#### ABOUT THIS TASK
The lines to find are those in the entries that hold the word "agent"; copy every one of them.

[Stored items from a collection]
===

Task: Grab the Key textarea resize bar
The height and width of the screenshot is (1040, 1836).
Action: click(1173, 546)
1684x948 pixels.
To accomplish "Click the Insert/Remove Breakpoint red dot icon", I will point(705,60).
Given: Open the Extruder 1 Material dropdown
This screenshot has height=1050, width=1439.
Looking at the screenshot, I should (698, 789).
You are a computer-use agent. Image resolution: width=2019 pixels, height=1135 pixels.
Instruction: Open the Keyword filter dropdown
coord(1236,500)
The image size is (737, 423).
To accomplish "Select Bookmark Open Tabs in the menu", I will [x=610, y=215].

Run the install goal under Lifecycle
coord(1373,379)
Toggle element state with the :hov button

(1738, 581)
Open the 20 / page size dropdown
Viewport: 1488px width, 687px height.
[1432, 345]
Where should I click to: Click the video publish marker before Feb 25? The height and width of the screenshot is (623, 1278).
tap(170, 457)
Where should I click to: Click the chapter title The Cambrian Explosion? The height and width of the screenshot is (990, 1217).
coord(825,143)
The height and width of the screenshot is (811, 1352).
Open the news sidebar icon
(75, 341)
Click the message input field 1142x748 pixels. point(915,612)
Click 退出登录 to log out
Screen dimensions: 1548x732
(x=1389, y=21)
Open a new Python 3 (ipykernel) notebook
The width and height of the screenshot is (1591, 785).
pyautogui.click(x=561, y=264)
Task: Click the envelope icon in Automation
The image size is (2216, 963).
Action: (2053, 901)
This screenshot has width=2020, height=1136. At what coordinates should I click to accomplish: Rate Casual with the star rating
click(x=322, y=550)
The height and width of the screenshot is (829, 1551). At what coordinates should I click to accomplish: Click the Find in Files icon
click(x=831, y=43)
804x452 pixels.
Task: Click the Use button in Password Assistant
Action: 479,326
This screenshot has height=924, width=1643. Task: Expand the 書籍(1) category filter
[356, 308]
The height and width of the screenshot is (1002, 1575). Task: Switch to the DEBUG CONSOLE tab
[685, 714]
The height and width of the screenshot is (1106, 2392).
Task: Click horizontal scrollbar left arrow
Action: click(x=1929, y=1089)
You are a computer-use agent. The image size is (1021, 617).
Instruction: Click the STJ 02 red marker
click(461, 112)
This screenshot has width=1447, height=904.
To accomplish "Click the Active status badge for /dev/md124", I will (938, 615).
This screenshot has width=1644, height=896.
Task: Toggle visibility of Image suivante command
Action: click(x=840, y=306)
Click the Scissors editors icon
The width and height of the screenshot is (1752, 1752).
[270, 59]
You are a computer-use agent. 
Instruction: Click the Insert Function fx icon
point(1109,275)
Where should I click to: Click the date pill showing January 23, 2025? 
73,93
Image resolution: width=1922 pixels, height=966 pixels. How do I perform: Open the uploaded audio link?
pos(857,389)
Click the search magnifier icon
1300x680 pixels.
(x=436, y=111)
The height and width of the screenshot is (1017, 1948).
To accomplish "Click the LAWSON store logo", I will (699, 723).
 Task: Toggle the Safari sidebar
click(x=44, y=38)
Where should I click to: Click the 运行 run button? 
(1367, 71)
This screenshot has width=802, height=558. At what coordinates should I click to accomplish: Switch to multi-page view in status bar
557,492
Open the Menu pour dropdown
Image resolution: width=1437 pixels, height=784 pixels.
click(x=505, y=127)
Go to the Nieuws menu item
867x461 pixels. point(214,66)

===

#### EXERCISE SOLUTION
You are a computer-use agent. Image resolution: width=2019 pixels, height=1135 pixels.
You are a computer-use agent. The image size is (1021, 617).
You are a computer-use agent. 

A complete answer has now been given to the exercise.